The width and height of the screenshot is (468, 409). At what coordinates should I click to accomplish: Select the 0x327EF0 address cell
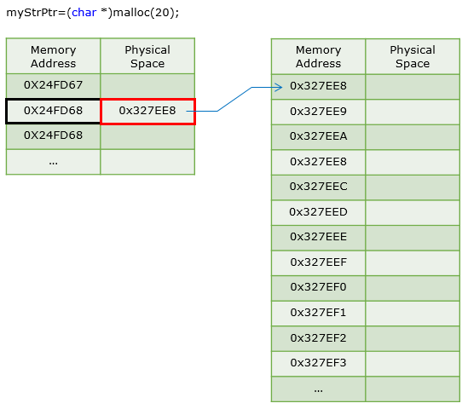[318, 288]
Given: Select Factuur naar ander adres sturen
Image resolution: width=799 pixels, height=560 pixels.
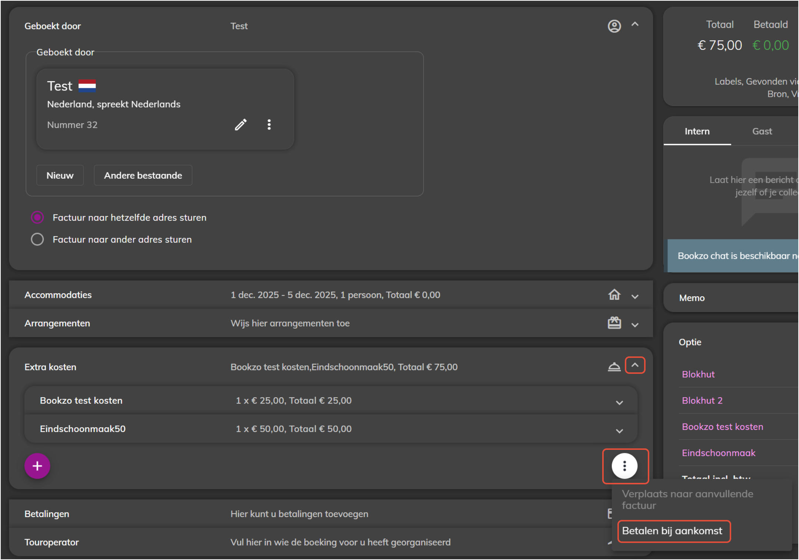Looking at the screenshot, I should tap(37, 239).
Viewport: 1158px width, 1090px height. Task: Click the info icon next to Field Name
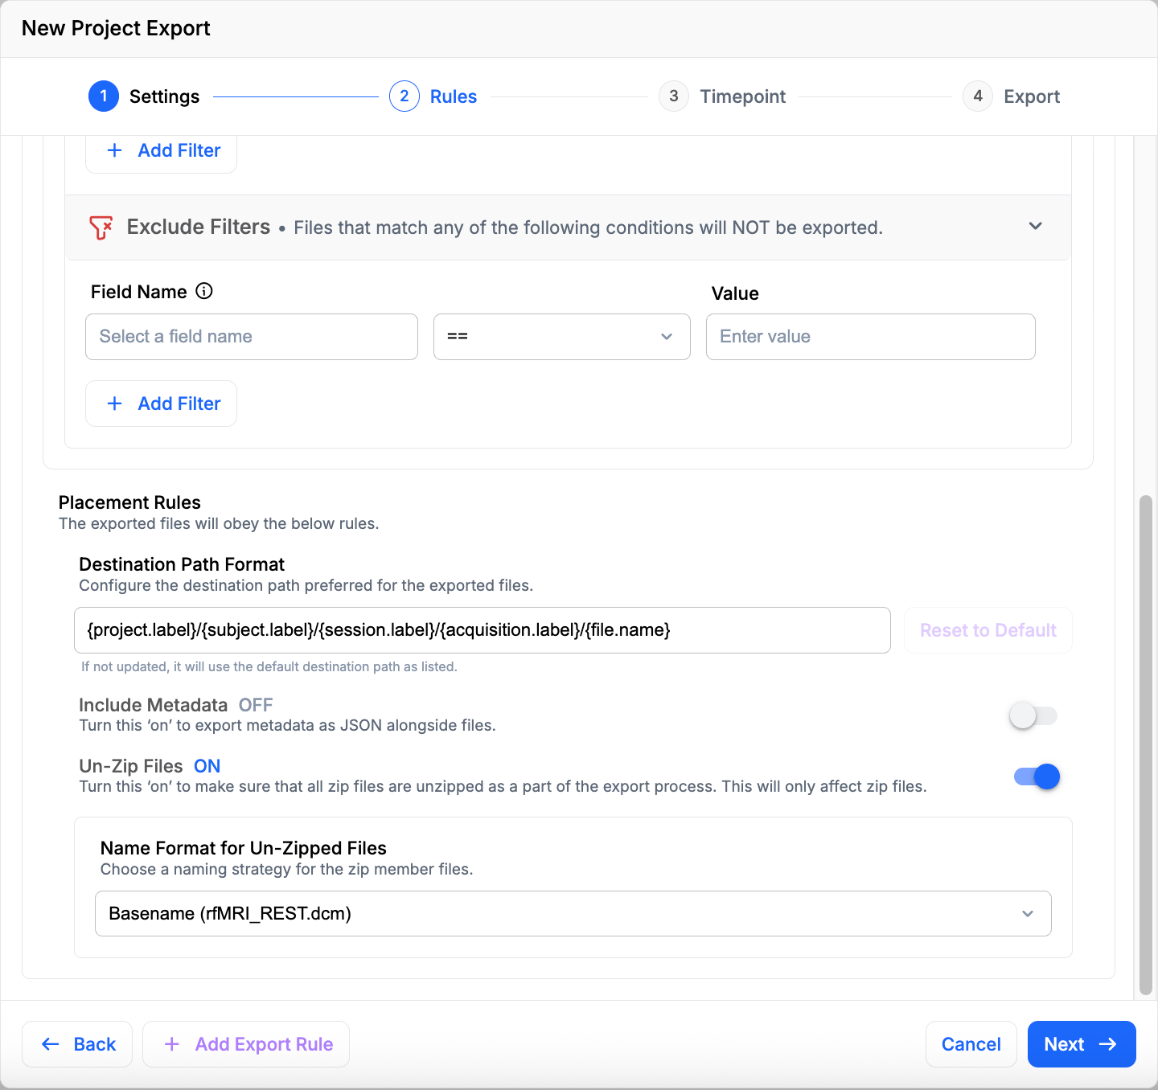(x=204, y=291)
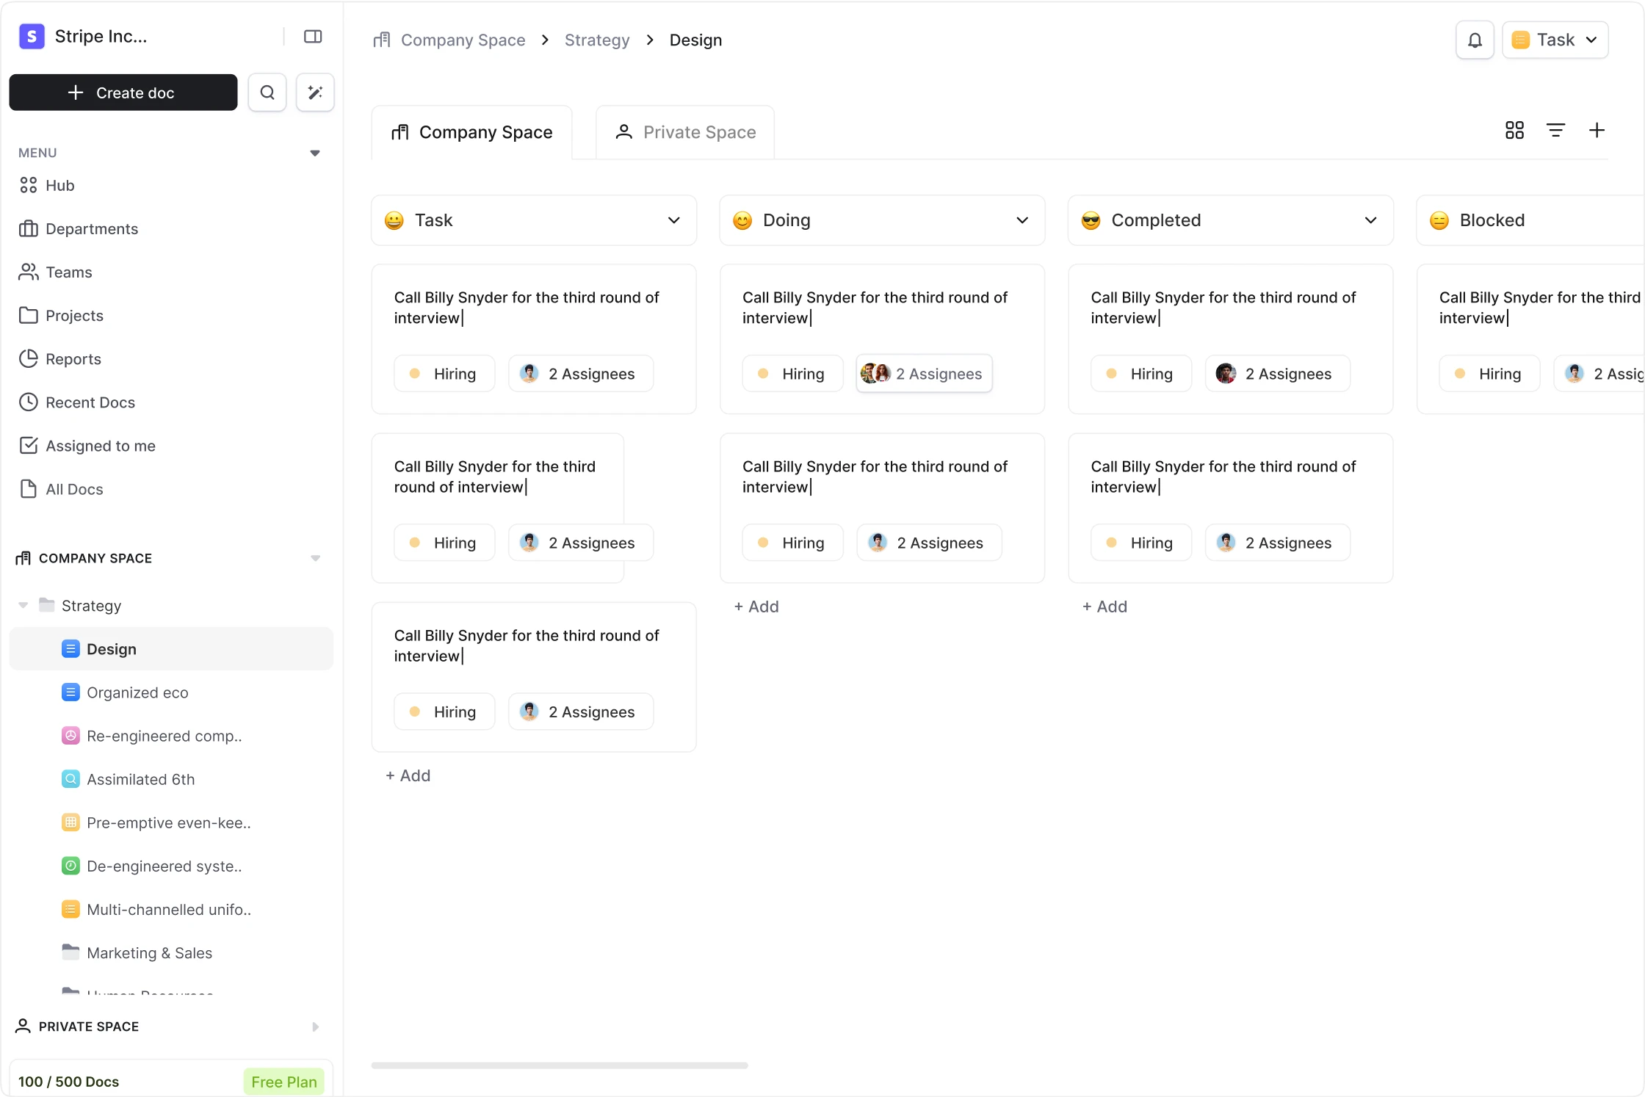Open Reports in sidebar menu
The image size is (1645, 1097).
(73, 359)
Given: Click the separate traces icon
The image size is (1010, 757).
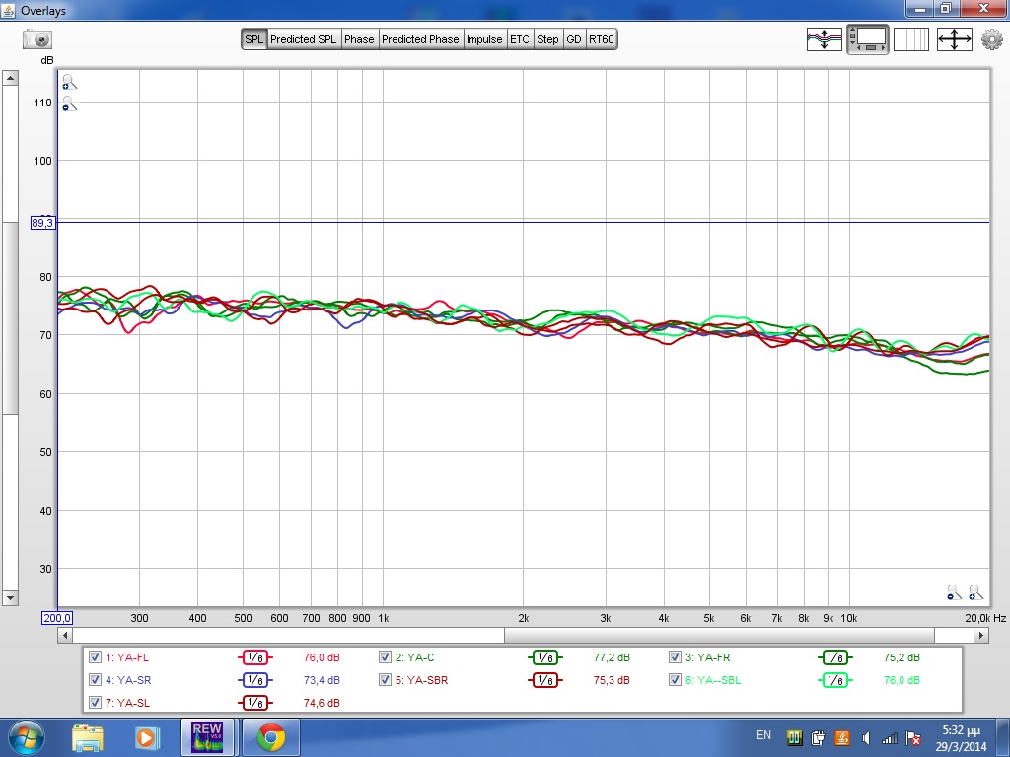Looking at the screenshot, I should coord(824,39).
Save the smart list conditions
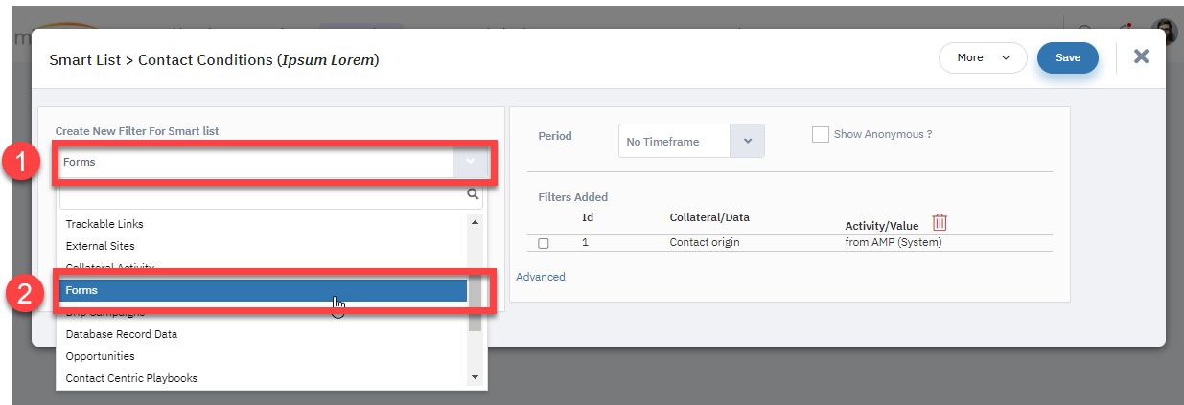1184x405 pixels. coord(1068,57)
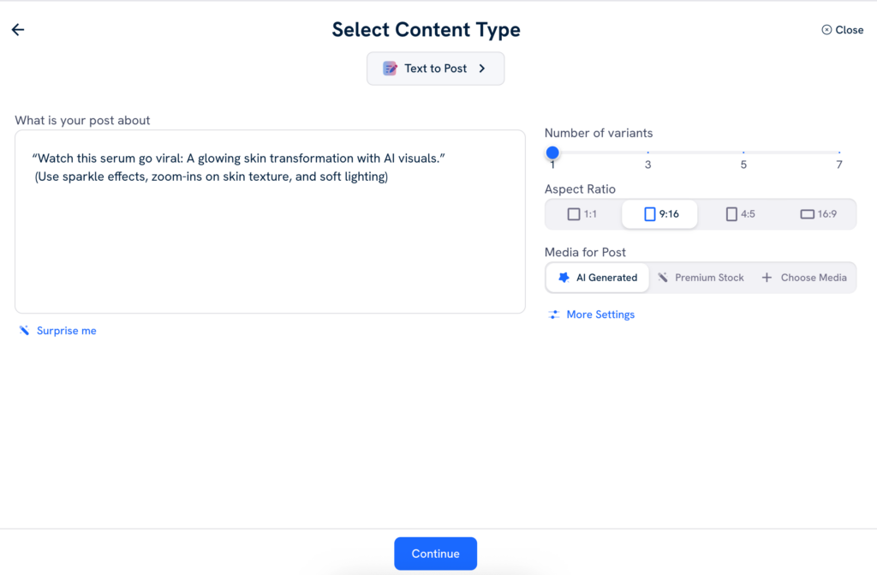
§ §
• **OBJECTIVE**:
Rewrite all of the items above as a numbered list, one line per entry, with blank lines omitted and the pictures left out.

• **ANSWER TO THE TASK**:
1. The width and height of the screenshot is (468, 409). At what coordinates should I click to accomplish: Select the 0x327EF0 address cell
2. [318, 288]
3. Given: Select Factuur naar ander adres sturen
4. Image resolution: width=799 pixels, height=560 pixels.
5. Looking at the screenshot, I should tap(37, 239).
6. Viewport: 1158px width, 1090px height. Task: Click the info icon next to Field Name
7. (x=204, y=291)
8. Open Reports in sidebar menu
9. The image size is (1645, 1097).
10. (73, 359)
11. Given: Click the separate traces icon
12. The image size is (1010, 757).
13. Looking at the screenshot, I should coord(824,39).
14. Save the smart list conditions
15. 1184x405 pixels. coord(1068,57)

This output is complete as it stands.